Shell Canada already operates one of the largest carbon capture plants in North America – the Quest plant at its Scotford refiner in Edmonton – capturing 6 million tonnes of CO2 annually -- and now plans to build a second carbon capture plant there. Shell is also investing in renewable power.

“We just made a major announcement today on another acquisition of a solar and battery storage company in the United States,” Pierce said. “We announced just a few weeks ago a partnership with Silicon Ranch to supply solar power to our Scotford facility north of Edmonton."

Canadian oil and gas companies have also been working to reduce the emissions intensity of the oil and gas it produces.

“We've reduced our GHG emissions intensity by 31%, and we have met our methane reduction target of 25% three years ahead of target,” said Leah Turner, public affairs director for Tourmaline Oil Corp. – a major player in the B.C. Montney natural gas formation.
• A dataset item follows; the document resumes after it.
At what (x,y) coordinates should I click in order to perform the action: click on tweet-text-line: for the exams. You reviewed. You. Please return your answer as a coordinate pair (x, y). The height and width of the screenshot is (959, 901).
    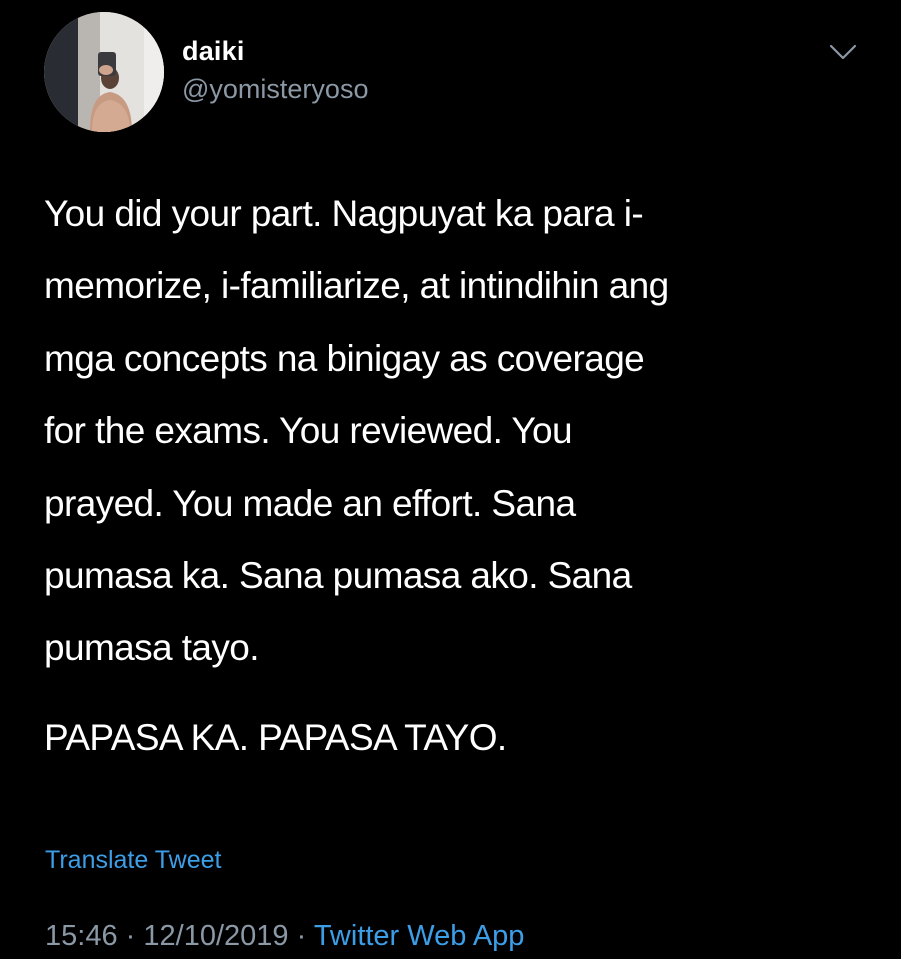
    Looking at the image, I should click on (308, 431).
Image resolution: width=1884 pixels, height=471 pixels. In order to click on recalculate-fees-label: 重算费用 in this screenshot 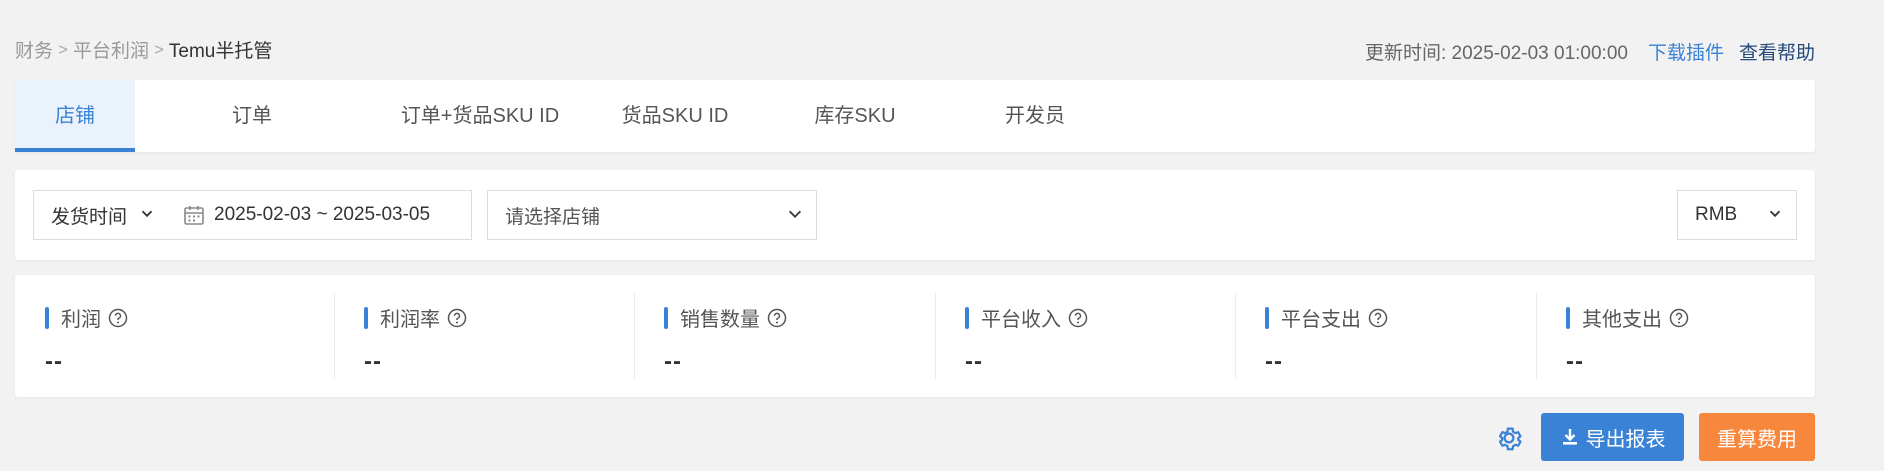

“Methane abatement is a huge story for us. We're making progress faster than we expected. It's all based on technology. We strongly believe we'll be able to get to the 75% reduction target being discussed. In fact, we're aiming for zero.”

Tourmaline has a natural gas plant in Edson, Alberta, that it uses as a testing facility that allows clean-tech companies to test out their innovations.

“We're looking to open a synergy center in northeast B.C., which is going to be similar to our emissions testing center in Edson, which focuses on processing, but we're also going to expand the scope and start to study CCUS,” Turner said.

Closer to home, Parkland Fuels has developed its own biofuel refinery at its Burnaby refinery, where waste oils and fats are turned into biofuel and then blended into its oil to lower the emissions intensity of the gasoline, diesel and jet fuel it produces.

“Our co-processed fuels have less than one-eighth of the carbon intensity of conventional fuels,” said Ryan Krogmeier, senior vice president of refining, supply and trading at Parkland.

“We mean to increase our production of these low carbon fuels, which will result in a one million tonne reduction in our customers’ greenhouse gas emissions per year by 2026,” he said.

To help hard-to-abate sectors, notably the oil and gas sector, Shell Canada and the B.C. and federal government recently contributed $105 million to create the new B.C. Centre for Innovation and Clean Energy.

The centre’s new executive director, Ged McLean, said the focus of the centre is sectors that are hard to decarbonize, though CCS, hydrogen, renewable natural gas and biofuels, batteries and energy storage. It's mandate is to partner resource companies with clean-tech companies to demonstrate their technology and scale up to commercialization.

“And we're going to be inviting the participation from more and more corporate sponsors to fund this work,” McLean said.

"There's a great economic opportunity that is there for those who would take it, as we move towards net zero."